Pursuant to RFB, the occurrence of a tax triggering event regarding said contributions does not depend on the legal nature of the transactions that entailed the importation, being it sufficient that the payment, credit, delivery, application or remittance of funds abroad correspond to the entry, into the national territory, of foreign goods, or, still, to the receipt of an utility consisting of a provision of services, either performed in Brazil or which results are verified here.
While issuing an opinion on the sharing of costs and expenses, the RFB has already recognised, in other cases, that the fact that a legal entity that centralises shared activities receives from decentralised units (all members of a same group) refund for costs it initially has borne to the benefit of the latters does not constitute revenue, rather mere reimbursement of amounts advanced.
Therefore, the amounts so received, due to the payment of usual costs and expenses, do not form the tax basis of contributions to PIS and COFINS, calculated by the centralising legal entity (Query Solution COSIT 23/2013).
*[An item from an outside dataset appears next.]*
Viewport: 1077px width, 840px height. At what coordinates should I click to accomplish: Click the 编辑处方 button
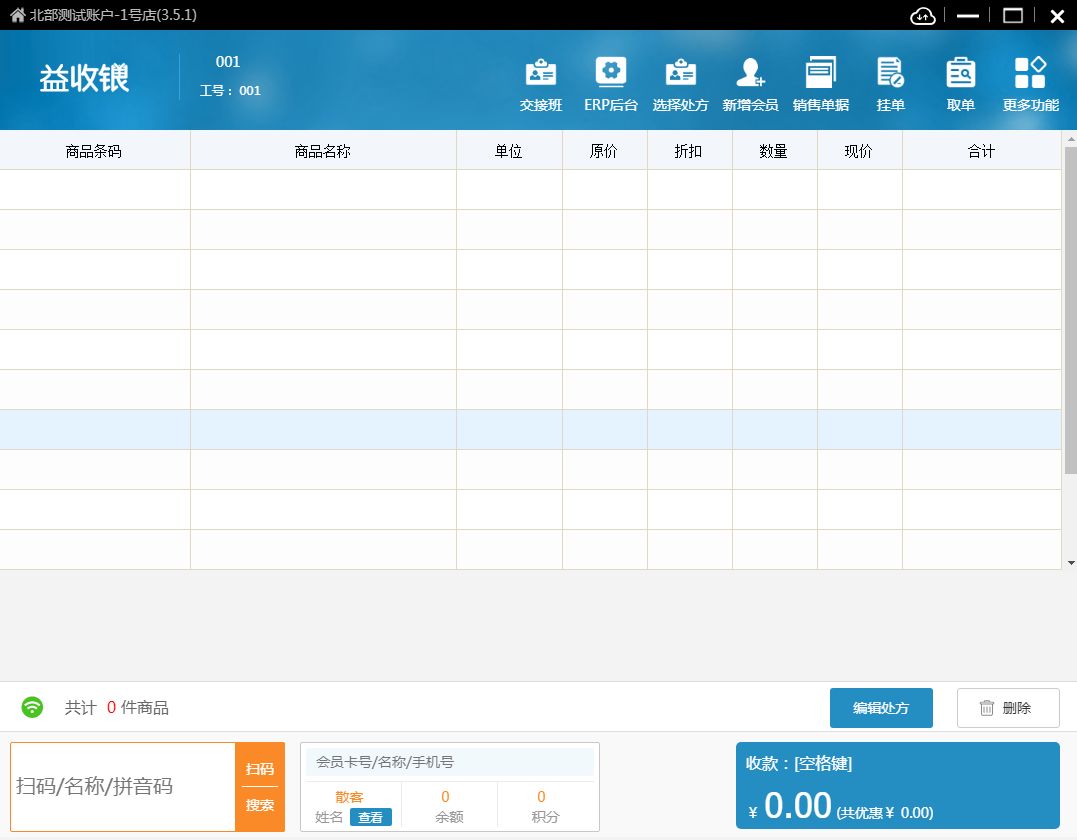tap(881, 708)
Such because they do not correspond to funds received to increase its net Worth (there is no animus to generate wealth or gain, there is no potential for additions to net worth).
However, in the case of remittance of funds abroad, as reimbursement under (international) cost sharing agreements, such conclusion does not apply, pursuant to recent Query Solution COSIT 50/2016, which is binding upon tax inspectors and other bodies that comprise the RFB.
In said recent Query Solution, the RFB affirms that contributions to PIS/Pasep-Importation and Cofins-Importation shall levy over importation of goods and services, within the ambit of such agreements, executed among companies of a same group, whatever their type (cost sharing, provision of services intra-group, or contribution to costs), being it irrelevant, in these cases, the legal nature of the carried out transactions (reimbursement, compensation etc.).
The rationale is that the triggering event for said contributions, pursuant to art. 3 of Law 10,865/2004, does not depend on the existence of revenues (as otherwise occurs with contributions to PIS and COFINS, set forth by Laws 10,637/2002 and 10,833/2003), but only on the entry into national territory of foreign goods, or on the existence of compensation to foreign residents for services provided.
However, in the case of services, the levy of PIS/COFINS-importation shall also depend on the examination of whether (i) the imported utility actually constitutes a provision of services (in the case of royalties paid abroad, due to trademark or patent license arrangements, for instance, shall not be subject to such levy, unless there is a services tied or if its value is individualised — Query Solution COSIT 71/2015); and (ii) the service has been performed in Brazil or its benefits have been implemented here (this shall be examined in light of the specific circumstances, considering the several query solutions of the RFB and the case law on the matter).
It is also noteworthy that the payment of PIS/COFINS-importation may, as applicable, give rise to credits for calculation of PIS and COFINS in the non-cumulative regime (particularly in view of art. 15 of Law 10,865/2014 and the rules about regularity of the cost sharing agreement).